Building success in the real estate investment industry requires surrounding yourself with professionals whom you can rely on to do their work well. Your real estate agent hunts down listings. Your mortgage broker secures the best loans. Your accountant manages your finances. When you first set out in the world of real estate, that may be enough. After all, keeping an eye on one or two properties while you search for new opportunities isn’t difficult.
Table of Contents - What to Ask When Hiring a Property Manager
- Why you may need a property manager
- How would you handle evictions?
- When would you suggest raising the rent?
- What steps would you take to limit vacancies?
- What preventative maintenance strategy would you implement?
- Patience is a virtue
- 5 Questions You Should Ask a Property Management Company | Investing for Beginners
If, however, you find yourself in the enviable position of having several properties in your portfolio, it may be time to add another critical member to your team: the property manager.
Why you may need a property manager
As you grow the number of properties under your belt, you’ll find yourself becoming slowly overwhelmed by the day-to-day workload. Whether you’re managing short-term and long-term tenants or flipping houses for a profit, there’s a certain amount of upkeep that’s expected in the world of real estate.
If you rent to long-term tenants, they’ll expect working appliances, heat and plumbing, to name a few necessities. They’ll also expect the place to remain pest-free. If you rent to short-term tenants, they’ll expect the same as well as a state of general cleanliness during their stay.
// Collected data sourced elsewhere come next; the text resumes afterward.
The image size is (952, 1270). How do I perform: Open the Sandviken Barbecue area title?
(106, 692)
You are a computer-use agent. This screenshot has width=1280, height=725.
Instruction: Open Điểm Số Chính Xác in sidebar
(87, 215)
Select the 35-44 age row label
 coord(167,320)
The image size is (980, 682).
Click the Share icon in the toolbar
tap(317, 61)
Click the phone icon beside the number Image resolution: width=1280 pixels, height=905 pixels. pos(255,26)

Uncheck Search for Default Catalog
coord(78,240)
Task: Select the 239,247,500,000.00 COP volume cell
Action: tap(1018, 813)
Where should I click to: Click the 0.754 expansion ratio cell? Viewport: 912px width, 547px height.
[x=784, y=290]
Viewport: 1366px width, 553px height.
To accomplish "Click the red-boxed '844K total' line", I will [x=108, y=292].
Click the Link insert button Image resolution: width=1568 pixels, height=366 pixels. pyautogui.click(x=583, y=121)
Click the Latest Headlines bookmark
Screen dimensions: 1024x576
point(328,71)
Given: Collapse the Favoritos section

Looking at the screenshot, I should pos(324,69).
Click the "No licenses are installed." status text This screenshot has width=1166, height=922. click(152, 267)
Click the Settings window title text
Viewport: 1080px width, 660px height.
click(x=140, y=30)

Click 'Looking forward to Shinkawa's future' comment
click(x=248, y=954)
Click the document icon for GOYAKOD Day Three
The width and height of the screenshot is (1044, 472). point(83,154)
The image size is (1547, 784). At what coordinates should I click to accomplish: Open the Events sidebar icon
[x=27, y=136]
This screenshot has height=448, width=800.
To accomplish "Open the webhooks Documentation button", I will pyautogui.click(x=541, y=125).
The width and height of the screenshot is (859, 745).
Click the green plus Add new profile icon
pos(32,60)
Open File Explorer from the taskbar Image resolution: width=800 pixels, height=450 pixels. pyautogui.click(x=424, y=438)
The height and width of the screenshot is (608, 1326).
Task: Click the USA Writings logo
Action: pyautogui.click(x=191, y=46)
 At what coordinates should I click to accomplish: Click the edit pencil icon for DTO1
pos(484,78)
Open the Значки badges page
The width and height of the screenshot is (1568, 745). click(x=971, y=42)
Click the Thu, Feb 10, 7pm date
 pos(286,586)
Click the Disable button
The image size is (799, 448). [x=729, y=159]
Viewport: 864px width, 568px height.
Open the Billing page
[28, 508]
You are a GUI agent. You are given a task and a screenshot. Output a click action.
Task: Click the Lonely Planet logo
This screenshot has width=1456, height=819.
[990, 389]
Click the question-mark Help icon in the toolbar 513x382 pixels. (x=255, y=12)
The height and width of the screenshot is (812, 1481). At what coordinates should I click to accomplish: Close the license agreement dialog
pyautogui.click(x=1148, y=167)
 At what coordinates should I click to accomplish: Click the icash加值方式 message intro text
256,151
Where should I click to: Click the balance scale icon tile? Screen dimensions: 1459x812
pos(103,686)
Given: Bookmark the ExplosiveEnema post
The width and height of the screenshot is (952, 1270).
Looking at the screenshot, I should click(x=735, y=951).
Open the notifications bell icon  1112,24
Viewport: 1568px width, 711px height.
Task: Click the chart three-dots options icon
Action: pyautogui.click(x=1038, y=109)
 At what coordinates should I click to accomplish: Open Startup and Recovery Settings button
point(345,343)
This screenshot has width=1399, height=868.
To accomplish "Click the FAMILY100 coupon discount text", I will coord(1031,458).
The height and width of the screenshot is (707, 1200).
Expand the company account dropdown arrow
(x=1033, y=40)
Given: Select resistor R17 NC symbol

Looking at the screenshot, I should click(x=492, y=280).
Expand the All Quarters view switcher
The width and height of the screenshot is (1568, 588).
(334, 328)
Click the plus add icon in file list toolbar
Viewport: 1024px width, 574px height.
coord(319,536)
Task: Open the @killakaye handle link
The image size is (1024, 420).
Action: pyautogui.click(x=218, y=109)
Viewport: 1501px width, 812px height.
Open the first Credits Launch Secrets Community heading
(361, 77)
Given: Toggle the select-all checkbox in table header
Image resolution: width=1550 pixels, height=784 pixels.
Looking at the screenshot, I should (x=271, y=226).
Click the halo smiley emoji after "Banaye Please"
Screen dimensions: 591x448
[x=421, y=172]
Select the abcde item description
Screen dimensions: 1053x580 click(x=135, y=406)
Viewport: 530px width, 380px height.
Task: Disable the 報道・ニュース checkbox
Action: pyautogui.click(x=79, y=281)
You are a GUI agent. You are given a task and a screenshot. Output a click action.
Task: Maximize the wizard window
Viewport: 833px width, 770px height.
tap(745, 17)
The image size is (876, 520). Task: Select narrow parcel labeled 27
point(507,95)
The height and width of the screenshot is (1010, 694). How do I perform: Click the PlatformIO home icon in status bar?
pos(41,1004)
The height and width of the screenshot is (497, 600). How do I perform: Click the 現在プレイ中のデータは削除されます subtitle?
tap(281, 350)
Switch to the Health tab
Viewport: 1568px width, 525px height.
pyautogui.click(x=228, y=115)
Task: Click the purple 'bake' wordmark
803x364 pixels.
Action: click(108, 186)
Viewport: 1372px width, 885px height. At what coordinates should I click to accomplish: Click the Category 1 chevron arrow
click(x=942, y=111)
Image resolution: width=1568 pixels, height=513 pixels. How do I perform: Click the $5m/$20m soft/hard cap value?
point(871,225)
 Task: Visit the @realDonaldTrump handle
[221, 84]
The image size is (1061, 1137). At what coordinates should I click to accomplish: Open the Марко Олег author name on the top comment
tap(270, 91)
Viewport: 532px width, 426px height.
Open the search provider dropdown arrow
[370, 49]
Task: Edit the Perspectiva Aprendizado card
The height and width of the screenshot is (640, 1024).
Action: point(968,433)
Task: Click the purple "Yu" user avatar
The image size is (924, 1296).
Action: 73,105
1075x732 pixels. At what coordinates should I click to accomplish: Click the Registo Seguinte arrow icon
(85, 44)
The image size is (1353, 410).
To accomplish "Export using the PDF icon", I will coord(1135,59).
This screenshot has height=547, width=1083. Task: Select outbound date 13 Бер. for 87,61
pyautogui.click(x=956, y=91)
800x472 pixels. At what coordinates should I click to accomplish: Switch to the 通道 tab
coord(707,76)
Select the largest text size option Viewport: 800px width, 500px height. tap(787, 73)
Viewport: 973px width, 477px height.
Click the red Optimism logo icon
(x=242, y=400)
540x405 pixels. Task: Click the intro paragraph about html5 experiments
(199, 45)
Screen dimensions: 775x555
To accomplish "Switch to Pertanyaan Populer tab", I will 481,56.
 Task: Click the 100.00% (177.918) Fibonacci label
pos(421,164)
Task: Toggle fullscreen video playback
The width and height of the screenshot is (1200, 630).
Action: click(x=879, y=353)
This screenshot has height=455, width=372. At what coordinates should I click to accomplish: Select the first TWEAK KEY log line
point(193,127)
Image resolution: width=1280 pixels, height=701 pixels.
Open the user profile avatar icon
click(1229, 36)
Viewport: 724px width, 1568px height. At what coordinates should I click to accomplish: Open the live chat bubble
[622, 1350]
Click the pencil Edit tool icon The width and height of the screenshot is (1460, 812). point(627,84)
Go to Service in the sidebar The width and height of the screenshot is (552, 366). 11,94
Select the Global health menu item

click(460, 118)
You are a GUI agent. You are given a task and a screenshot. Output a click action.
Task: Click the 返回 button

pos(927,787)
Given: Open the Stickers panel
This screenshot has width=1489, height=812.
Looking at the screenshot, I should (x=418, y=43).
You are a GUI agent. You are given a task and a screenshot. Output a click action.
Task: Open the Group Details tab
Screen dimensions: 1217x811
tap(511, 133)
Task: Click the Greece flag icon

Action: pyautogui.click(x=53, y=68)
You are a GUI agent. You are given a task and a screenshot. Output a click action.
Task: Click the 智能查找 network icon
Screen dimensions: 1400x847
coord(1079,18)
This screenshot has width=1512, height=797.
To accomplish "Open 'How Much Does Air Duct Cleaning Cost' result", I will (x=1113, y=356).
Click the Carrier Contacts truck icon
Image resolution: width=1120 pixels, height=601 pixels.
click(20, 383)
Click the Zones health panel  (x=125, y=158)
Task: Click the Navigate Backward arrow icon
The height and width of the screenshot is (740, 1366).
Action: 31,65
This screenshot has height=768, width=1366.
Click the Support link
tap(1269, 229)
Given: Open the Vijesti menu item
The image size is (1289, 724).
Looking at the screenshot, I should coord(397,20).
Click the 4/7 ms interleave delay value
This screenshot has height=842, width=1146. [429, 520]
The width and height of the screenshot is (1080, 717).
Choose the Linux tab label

Even if you don’t rent to tenants and you’re simply hoping to flip and sell the property, you’ll need to keep an eye on any maintenance you have performed, not to mention the comings and goings of prospective buyers. In other words, building a successful real estate portfolio is a day job.
If you’ve worked to the point that you have trouble juggling the daily tasks associated with property ownership while continuing to grow your list of properties, then it might be time to start interviewing prospective property managers.
Before you rush into the hiring process, make sure that hiring a property manager is worthwhile. First, determine how many hours a week you need help. Then, research an appropriate salary, including the associated costs and taxes that get tacked on top. You should move forward if your income remains positive even after you’ve subtracted the fees for keeping a property manager on staff from your annual profits from the previous fiscal year.
Once you know your budget, you’re ready to find the right person to help you manage your properties. Ask these questions when interviewing property managers to find the right fit for your business.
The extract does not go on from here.